- Selected extract -
Because the Feres Doctrine is a Supreme Court precedent it can only be changed two ways: One is through a Supreme Court decision to overturn the 1950 ruling, and there’s been some progress on that front — there’s a petition before the nation’s highest court to hear the wrongful death case of Navy Lt. Rebekah Daniel brought by her widower Walter Daniel. Even so, it takes years for a case to reach the nation’s highest court, and there’s no guarantee it’ll be heard: The Supreme Court only hears about 80 of the 7,000 to 8,000 cases submitted each term.

In Witt’s case, it took her seven years to get her husband’s wrongful death case to the Supreme Court, but in 2011, but the court declined to hear it, Stars and Stripes reported at the time.

Stayskal, along with his attorneys at the Tampa, Florida-based Whistleblower Law Firm, told Task & Purpose they intend to file a lawsuit in federal court this week, but due to the Feres Doctrine, his case will almost assuredly be barred, and then he and his lawyers will begin a long slog through the court system before they finally have a chance to petition the Supreme Court, like Witt, and Daniel.

The other way to change Feres — and possibly the best chance advocates and medical malpractice victims have at repealing the legal rule — is through Congress, in the form of a legislative fix to the Federal Tort Claims Act.

Currently, there’s a bill in the works, named after Stayskal, that aims to do just that by allowing victims of military medical malpractice to sue.

And for Stayskal, addressing Congress directly provides an opportunity to put a human face to his story, and those like him.

“They can see my face, and my wife’s face, and really take it in from there and see how this is very important to everybody in the military, and not even everybody in the military — to everybody,” Stayskal told Task & Purpose on Monday. “I have parents too and they don’t want to see their son wronged, they want me to get the same treatment they would get out in town.”

One of the challenges to garnering public and Congressional support to change Feres is that it’s not a problem that impacts a great number of people, Stayskal explained.

“I think it’s a small number that’s just forgotten about and that’s really easy, when you’re not a large mass,” he told Task & Purpose. “It’s one of those things where ‘if it doesn’t happen to you, what do you have to complain about,’ you know? It doesn’t affect you until the day it affects you.”

- Tasks to carry out -
1 - Reproduce the portion of the article on the Feres Doctrine between "Stayskal, along with" and "Witt, and Daniel.", inclusive.
2 - Answer these questions from the article on the Feres Doctrine.
(a) How many cases does the Supreme Court hear each term, and how many are submitted?
(b) In what city is the Whistleblower Law Firm based?
(c) After whom is the bill in the works named?
3 - Carry the article on the Feres Doctrine forward from the point where it stops.
The rows that follow come from a separate source unrelated to the article.

- Supplied information -
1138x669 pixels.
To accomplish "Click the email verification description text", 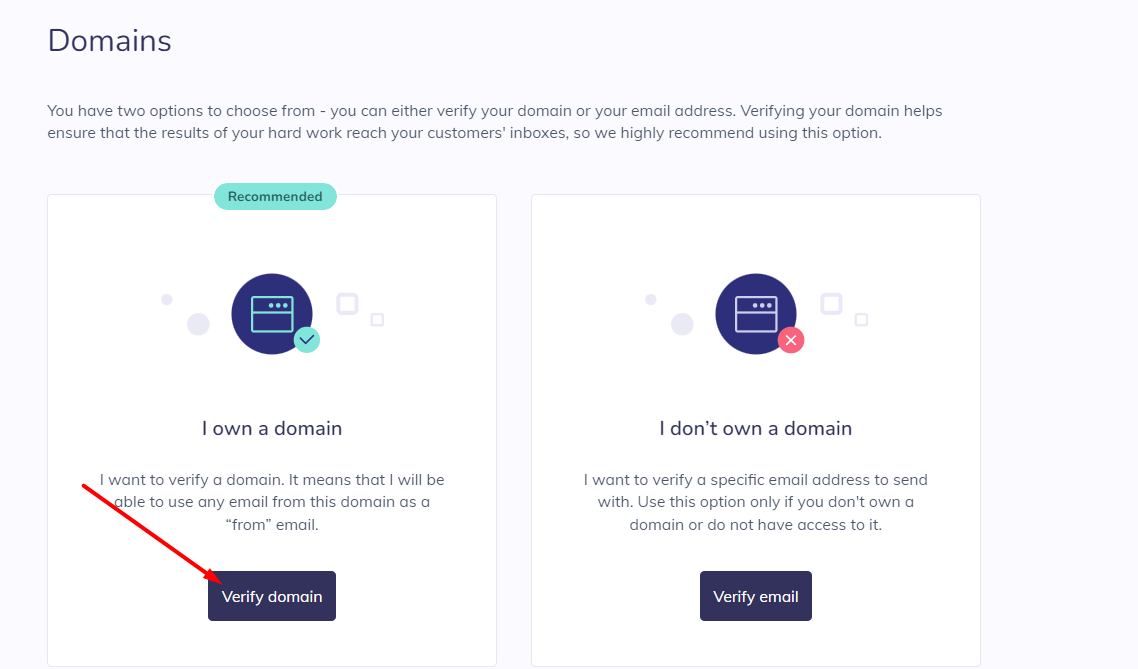I will pyautogui.click(x=756, y=502).
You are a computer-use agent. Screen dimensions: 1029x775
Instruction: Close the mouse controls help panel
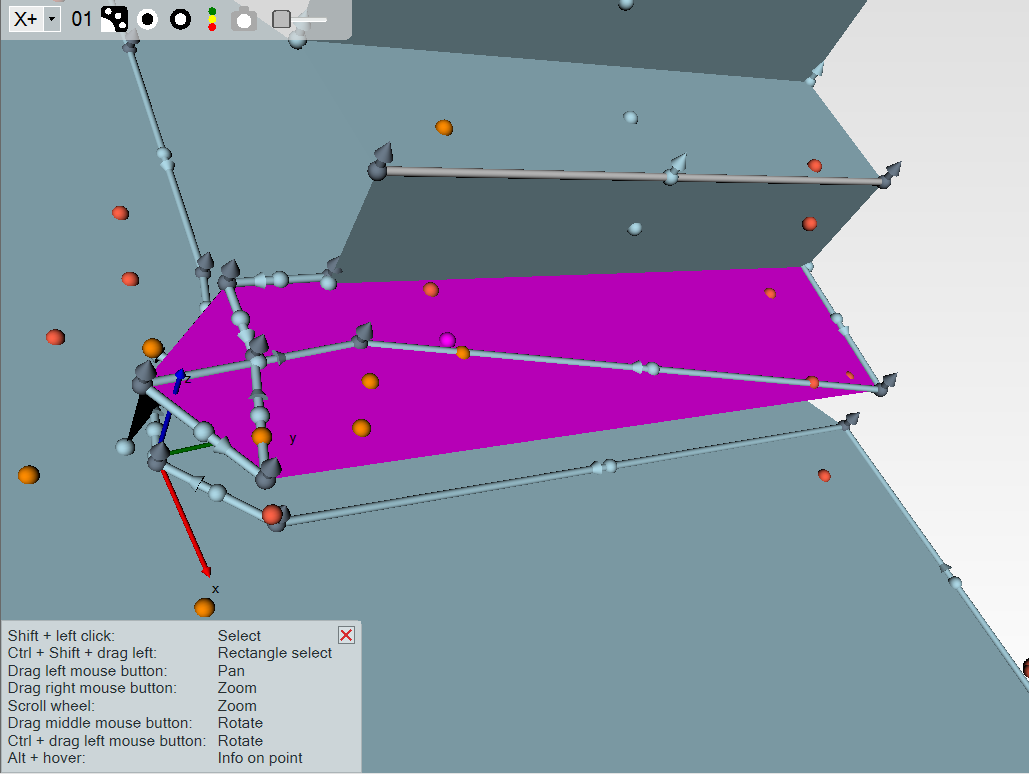click(346, 635)
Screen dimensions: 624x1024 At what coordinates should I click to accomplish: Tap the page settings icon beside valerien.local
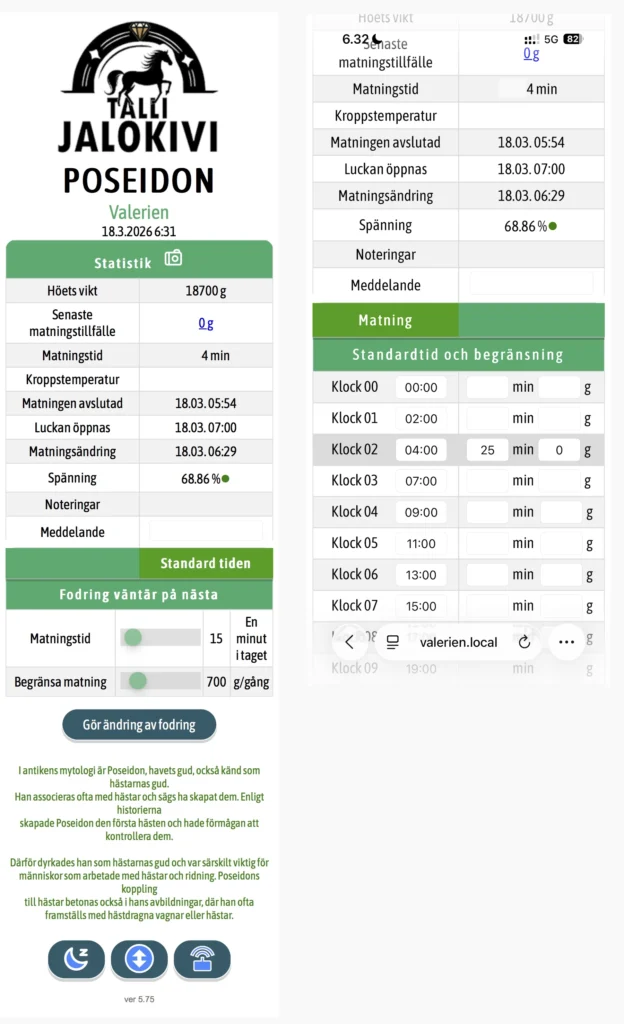pyautogui.click(x=392, y=642)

- Answers to each task -
1 -
Stayskal, along with his attorneys at the Tampa, Florida-based Whistleblower Law Firm, told Task & Purpose they intend to file a lawsuit in federal court this week, but due to the Feres Doctrine, his case will almost assuredly be barred, and then he and his lawyers will begin a long slog through the court system before they finally have a chance to petition the Supreme Court, like Witt, and Daniel.

2 -
(a) About 80 cases are heard of the 7,000 to 8,000 submitted each term.
(b) Tampa, Florida.
(c) Stayskal.

3 -
Because of the ordeal he’s been through, Stayskal testified that his faith in the military healthcare system has been shaken.

“I believe it violates the trust completely. When I signed up to do my job I was told ‘this is your job you will do this to the best of your abilities no questions asked,'” he said during the hearing. “I believed that when the DoD said they’d provide me adequate medical care to a standard, and they failed that portion. My trust is completely broken.”

Stayskal and his attorney’s said their hope is to see the Feres Doctrine changed so medical malpractice victims will have a chance to seek legal recourse, and see bad or negligent care providers held accountable.

“There’s this idea that changing Feres means there’s an insurmountable number of lawsuits against the government,” Daniel Maharaj, one of Stayskal’s attorneys with Whistleblower Law Firm, told Task & Purpose. “That’s not going to be the case and I think a closer look at this is going to show that, and over time this is going to correct the system and these issues from occurring because you don’t have the shield to go behind.”

As for Stayskal’s wife, Megan, she said she wants lawmakers to put themselves in her husband’s place, and to consider how they’d feel if it was their family and their children who would be left without legal recourse, simply because their family member was in the military when a medical mistake was made.

“I’ve kind of thought about this, but never really said the words aloud, but I’d ask them to put themselves in his shoes,” Megan Stayskal told Task & Purpose. “What would they want to see if it was them. How would they think that justice should be served?”